On Balanced Games with Infinitely Many Players: Revisiting Schmeidler's Result
David Bartl, Mikl\'os Pint\'er

TL;DR
This paper extends Schmeidler's classic result on the non-emptiness of the core in infinite-player cooperative games by relaxing the non-negativity assumption to boundedness below, and explores core properties under various conditions.
Contribution
It generalizes Schmeidler's theorem to bounded below games and analyzes core existence when the game is not bounded below, including restricted cooperation scenarios.
Findings
Core is non-empty iff the game is balanced for bounded below games.
Core may be empty even if the game is balanced when not bounded below.

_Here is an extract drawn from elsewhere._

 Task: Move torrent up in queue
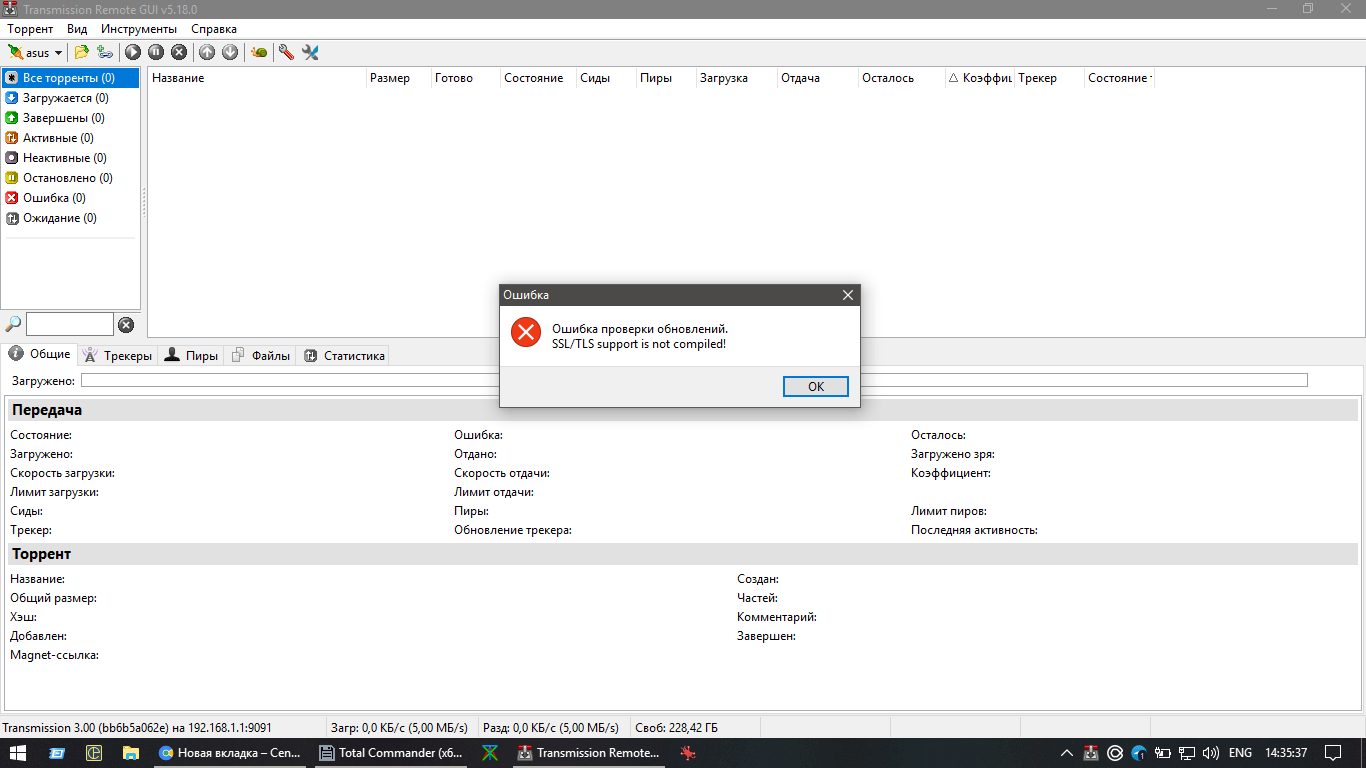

Generalization to restricted cooperation scenarios.
Abstract
We consider transferable utility cooperative games with infinitely many players and the core understood in the space of bounded additive set functions. We show that, if a game is bounded below, then its core is non-empty if and only if the game is balanced. This finding is a generalization of Schmeidler's (1967) original result ``On Balanced Games with Infinitely Many Players'', where the game is assumed to be non-negative. We furthermore demonstrate that, if a game is not bounded below, then its core might be empty even though the game is balanced; that is, our result is tight. We also generalize Schmeidler's (1967) result to the case of restricted cooperation too.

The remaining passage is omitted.